Caput Mundi is a Latin phrase taken to mean "capital of the world" (literally: "head of the world"; see capital, capitol). It originates out of a classical European understanding of the known world: Europe, North Africa, and Southwest Asia. Because of the enduring power of the Roman Republic and Roman Empire, and the Roman Catholic Church, in this sphere, the city of Rome has been known for centuries as Caput Mundi.
Rome's influence in the ancient world began to grow around the 2nd century BC as the Republic expanded across Southern Europe and North Africa. For the next five centuries, Rome would govern much of the known world. The cultural influence of the local language of Rome (Latin) as well as Roman art, architecture, religion and philosophy was immense.
The Byzantine Empire lasted for over a thousand years with the center always at Constantinople, except between 1204 and 1261, when it was centered in the capitals of Nicaea, Trebizond, and Arta. The city was seen as the "Capital of the World" because of its prime trading position in the center of the medieval world. This privileged position continued even as the capital of the Ottoman Empire. The city was also the center of half of the Christian world as the seat of the Patriarch of the Eastern Orthodox church. Thus as the world center for commerce, diplomacy, religion, education, it could well have been said that during the city's heyday, Constantinople was indeed the capital of the world. Napoleon Bonaparte is quoted as saying, "If the Earth were a single state, Constantinople would be its capital." Today, the city's name is Istanbul.
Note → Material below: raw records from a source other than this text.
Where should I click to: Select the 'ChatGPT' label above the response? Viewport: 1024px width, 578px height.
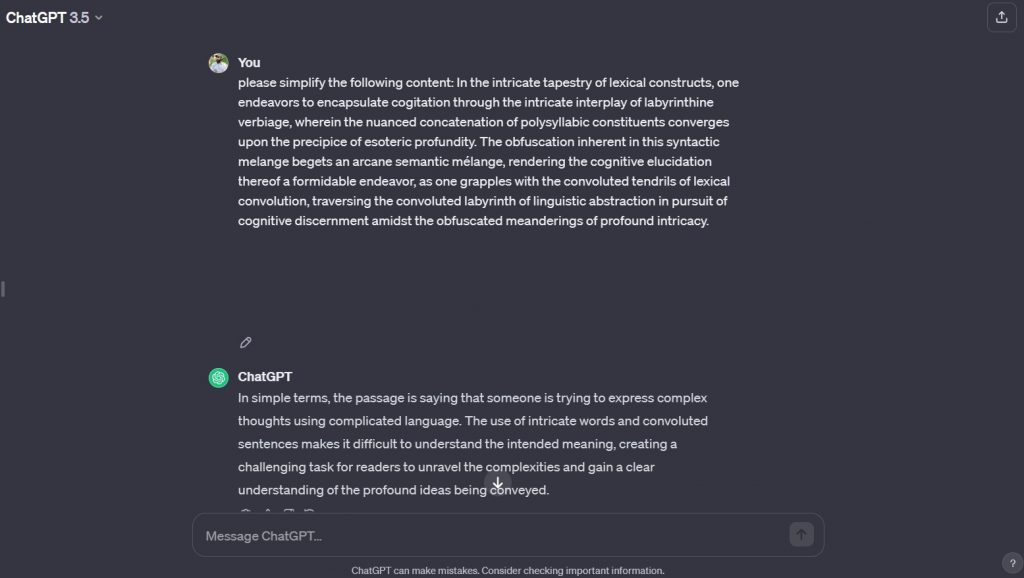[x=264, y=376]
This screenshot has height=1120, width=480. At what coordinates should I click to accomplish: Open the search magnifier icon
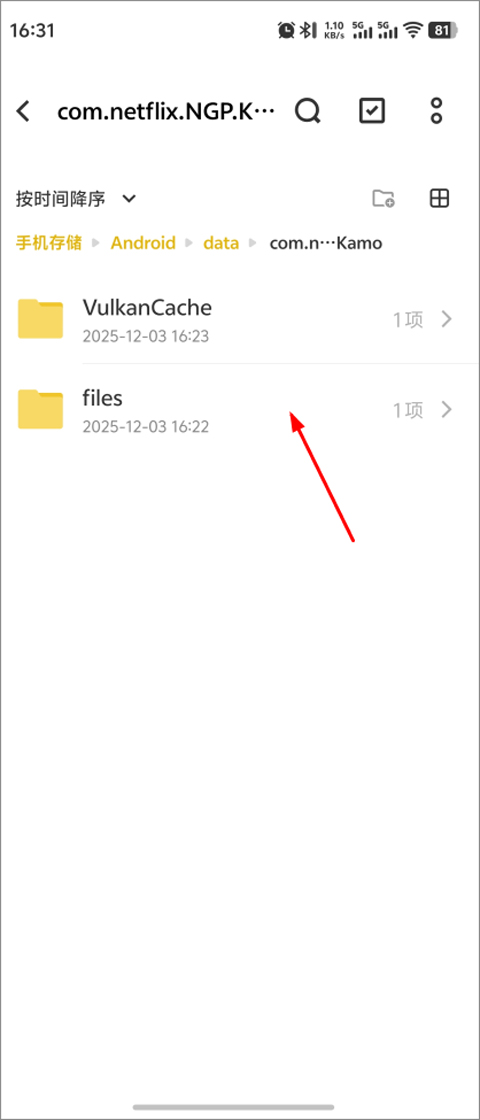point(308,111)
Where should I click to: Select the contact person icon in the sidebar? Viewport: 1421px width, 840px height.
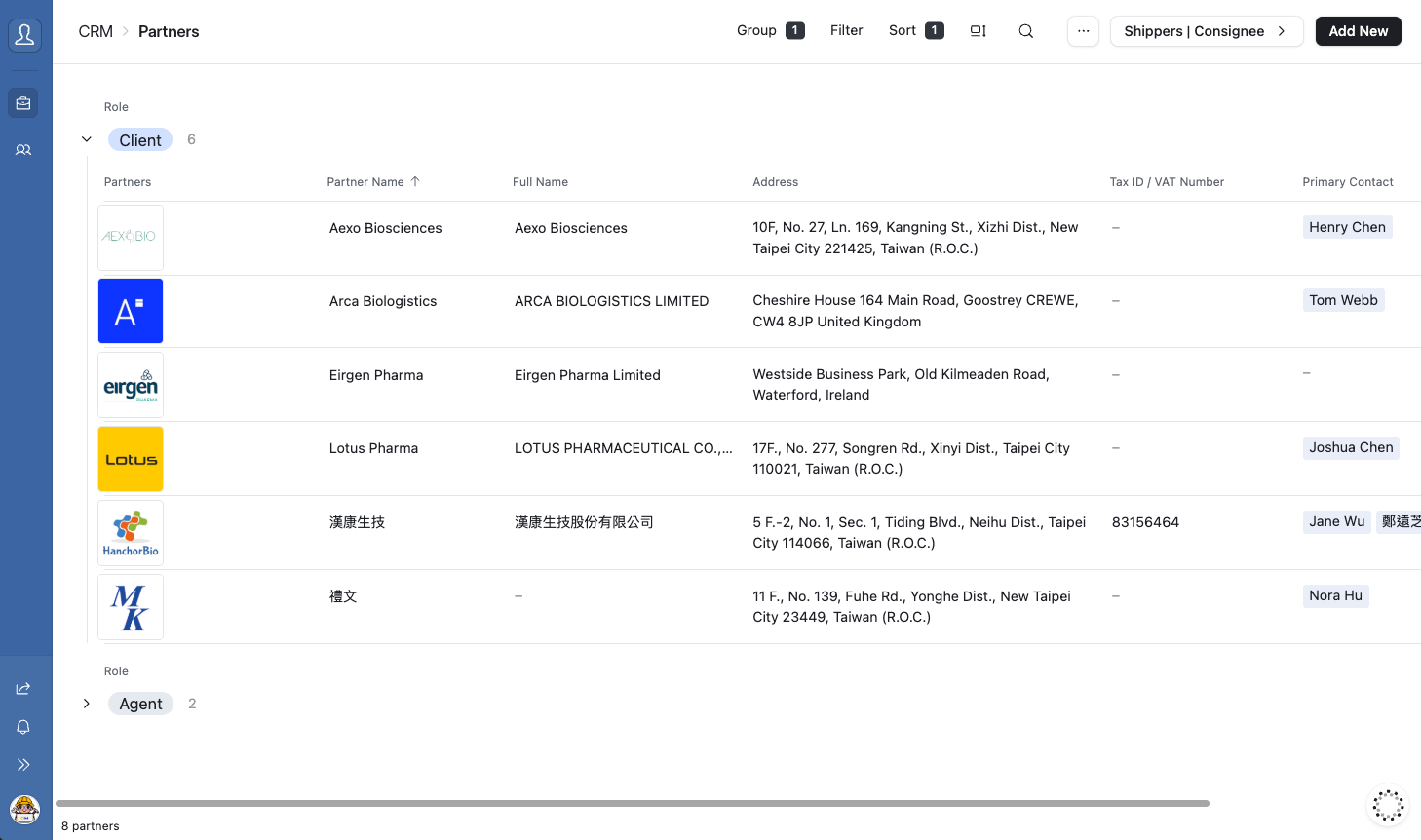pos(24,35)
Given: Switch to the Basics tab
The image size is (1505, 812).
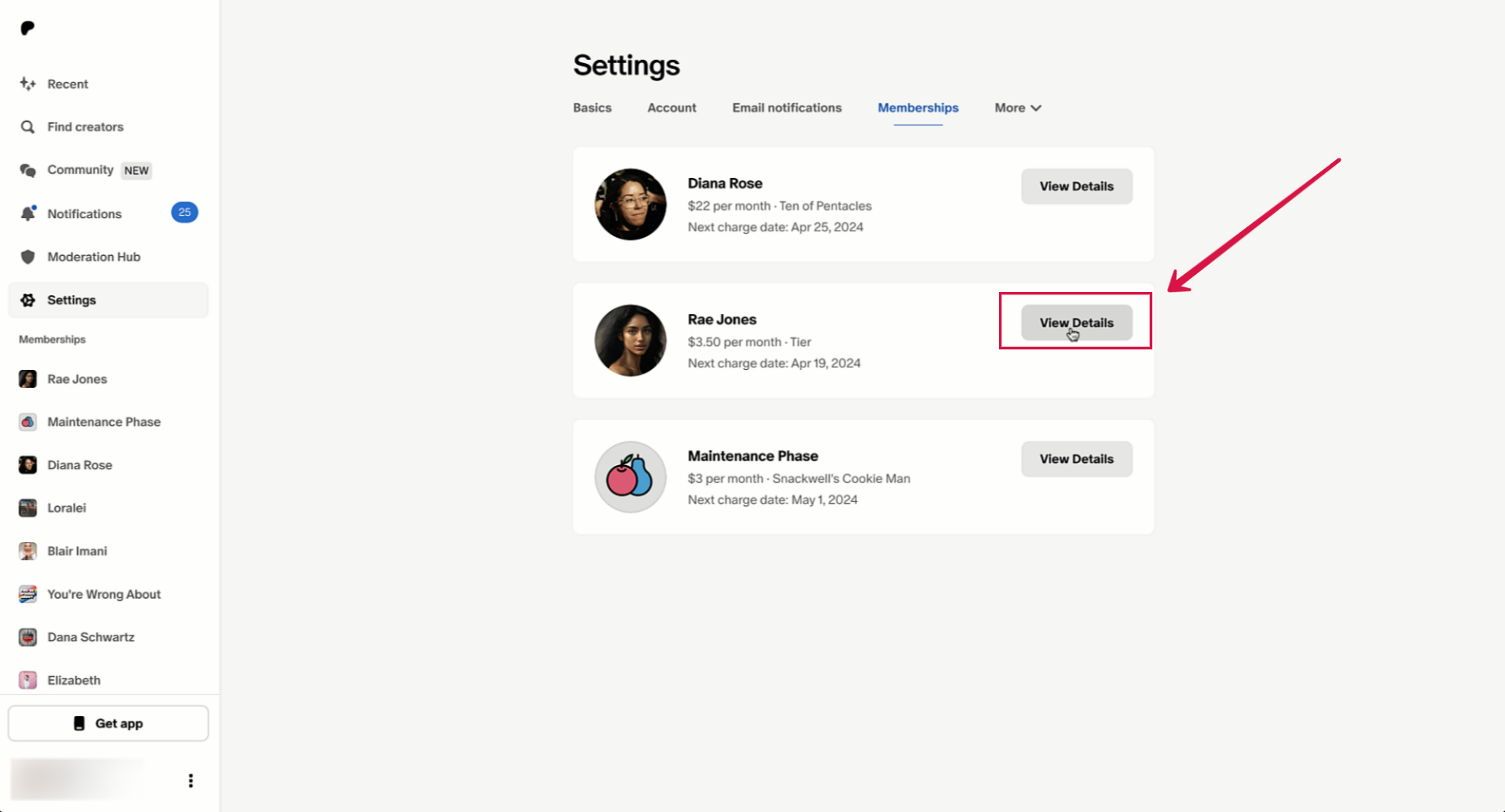Looking at the screenshot, I should pos(592,108).
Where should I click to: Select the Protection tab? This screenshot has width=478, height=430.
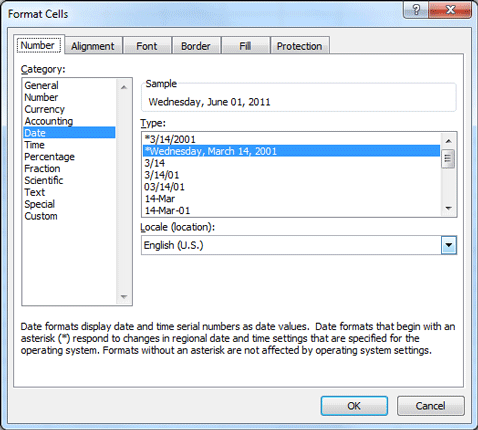pos(299,46)
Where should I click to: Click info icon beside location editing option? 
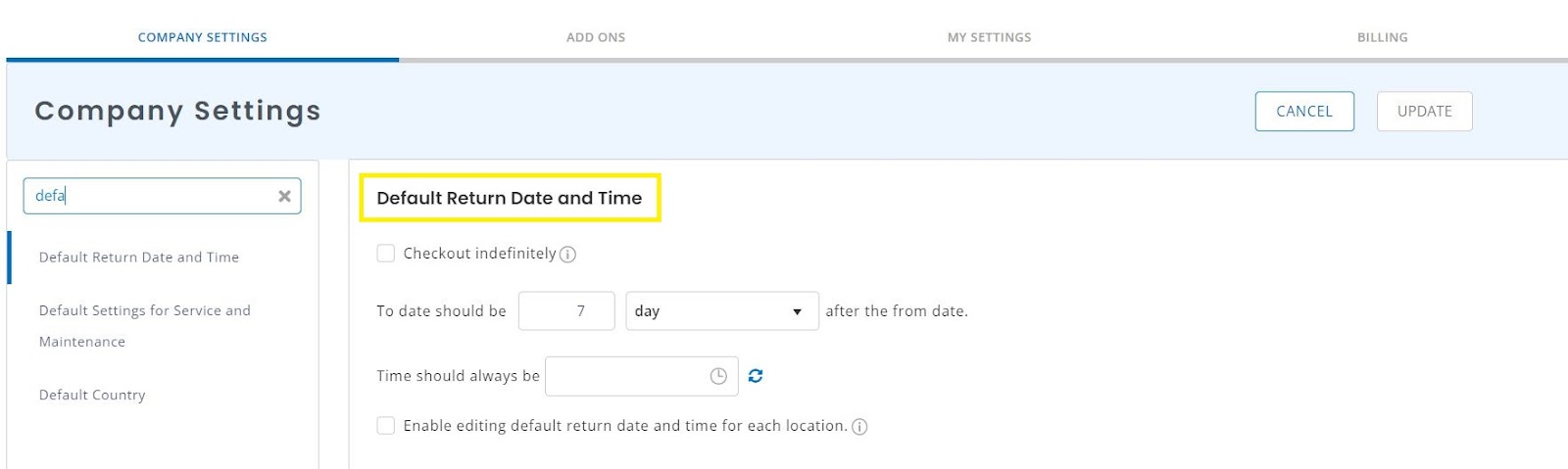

The capital of the British Empire was London - though the empire has since passed, London is one of the world's leading business, financial, and cultural centres, and its influence in politics, education, technology, entertainment, media, fashion and the arts all contribute to its status as a major global city. Many of the world's largest corporations have their headquarters in London, the city taking a central role as a part of the wider global economy. In addition London in time and on maps is on the Prime Meridian, running directly through Greenwich (also known as the Greenwich Meridian), with its time zone as GMT+0 (UTC+0). The decision made at the International Meridian Conference was due to the dominance of the British Empire; for logistical reasons, and , the position remains.
The situation of numerous iconic landmarks, such as Tower Bridge, the Houses of Parliament, Buckingham Palace, as well as modern architecture such as the Gherkin, Tower 42, the London Eye and the O2 drawing approximately 15 million international tourists in 2010. London was the most visited city in the world for international tourists in 2009.
Adolf Hitler, the dictator of the Third Reich, as part of his proposed New Order, planned to make Berlin the "Caput Mundi", directing Albert Speer to formulate the Welthauptstadt Germania--a plan to rebuild Berlin in an Imperial architectural style. The central edifice of Berlin would have been the Volkshalle, from which Hitler would have issued his Imperial decrees as the absolute ruler of Europe.
New York City
New York City, the most populous city in the United States of America, is sometimes described by the Latin phrase "Novum Caput Mundi" ("New Capital of the World"); or more commonly by the English phrase, "Capital of the World". A leading global city, New York exerts a powerful influence over global commerce, finance, media, art, fashion, research, technology, education, and entertainment. As the home of the United Nations Headquarters, it is an important center for international affairs, despite not being the modern capital of the United States or even of New York State, and is often deemed the cultural capital of the world. As many as 800 languages are spoken in New York City, making it the most linguistically diverse city in the world.
Numerous national and international private corporations have headquarters in New York City. New York City's financial district, anchored by Wall Street in Lower Manhattan, is claimed to function as the financial capital of the world and is home to the New York Stock Exchange, the world's largest stock exchange by total market capitalization of its listed companies. In July 2013, NYSE Euronext, the operator of the New York Stock Exchange, took over the administration of the London interbank offered rate from the British Bankers Association. The New York City metropolitan region is defined by both the Metropolitan Statistical Area (19.9 million residents in 2013) and the Combined Statistical Area (23.5 million residents in 2013). In 2012, the MSA had a gross metropolitan product (GMP) of over US$1.33 trillion, while the CSA had a GMP of over US$1.55 trillion, both ranking first nationally by a wide margin and behind the GDP of only twelve nations and eleven nations, respectively.
New York City has been ranked first among cities across the globe in attracting capital, business, and tourists. Tourism is vital to New York City, with approximately 55 million annual visitors. Several sources have ranked New York the most photographed city in the world. Times Square, at the hub of the Broadway theater district, is nicknamed "The Crossroads of the World".
The capital of the United States of America and the seat of the U.S. federal government, Washington, D.C. also holds the headquarters of important international organizations such as the World Bank, the International Monetary Fund, and the Organization of American States. The signing of the North Atlantic Treaty took place in Washington;, establishing NATO which took part in the Cold War, and by its end, Washington was dubbed by the Washington Post as the capital of the world.